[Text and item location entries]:
********************
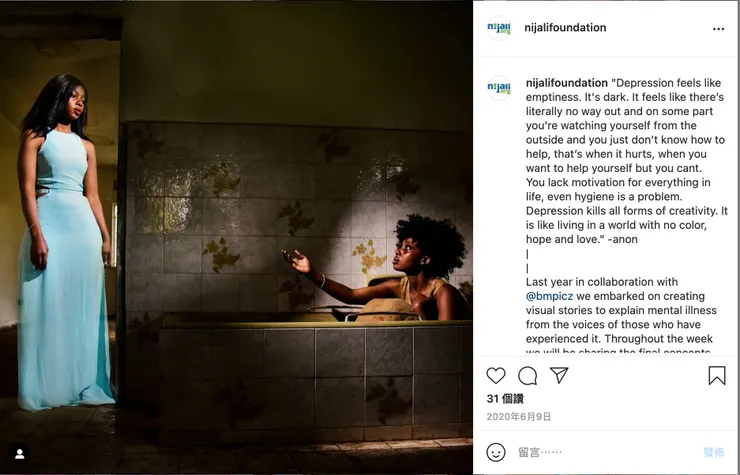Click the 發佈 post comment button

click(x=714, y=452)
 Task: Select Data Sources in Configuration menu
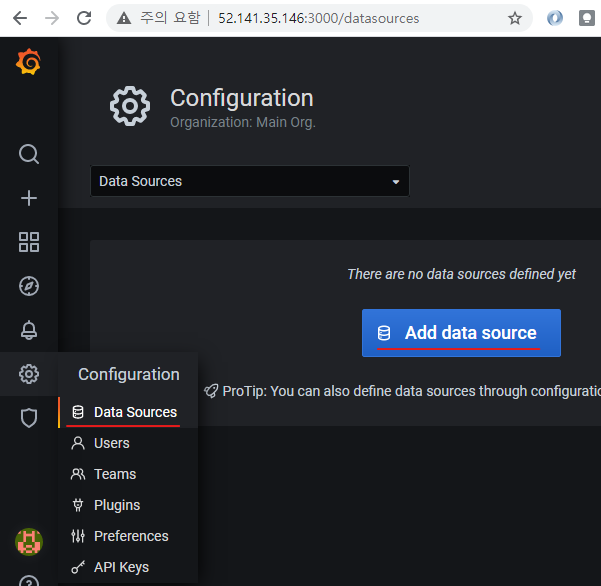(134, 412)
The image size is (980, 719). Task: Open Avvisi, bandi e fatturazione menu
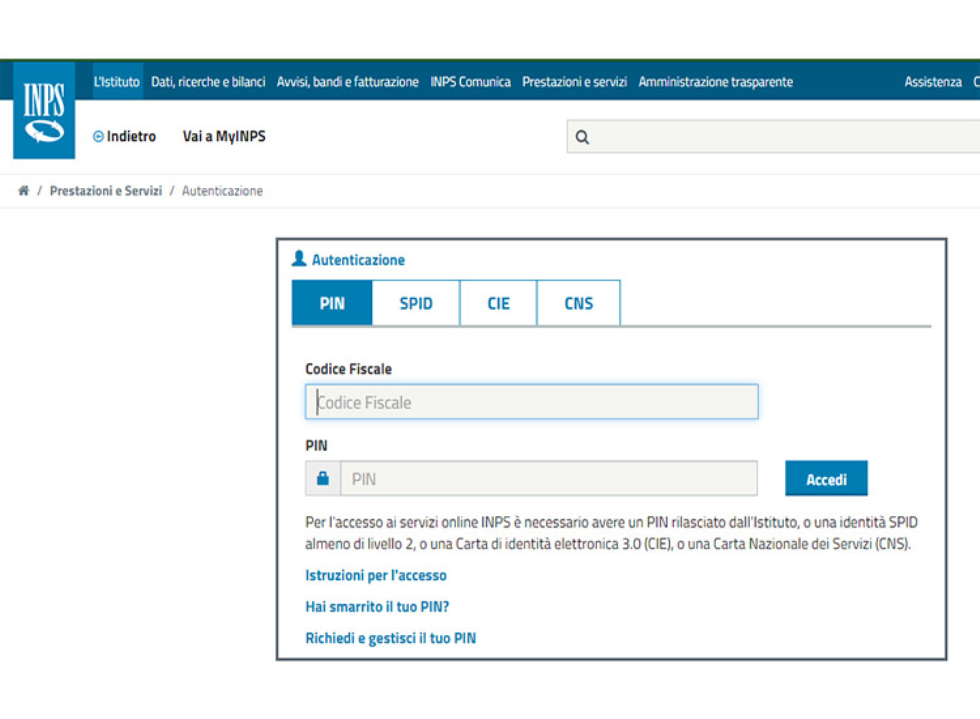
********************
[TASK DETAILS]: Please put the items above into a JSON list of strings, one string per line, skipping empty lines. Leave the pictures out of your answer.

[ANSWER IN FULL]:
[
  "Click the 發佈 post comment button",
  "click(x=714, y=452)",
  " Task: Select Data Sources in Configuration menu",
  "(134, 412)",
  "The image size is (980, 719). Task: Open Avvisi, bandi e fatturazione menu"
]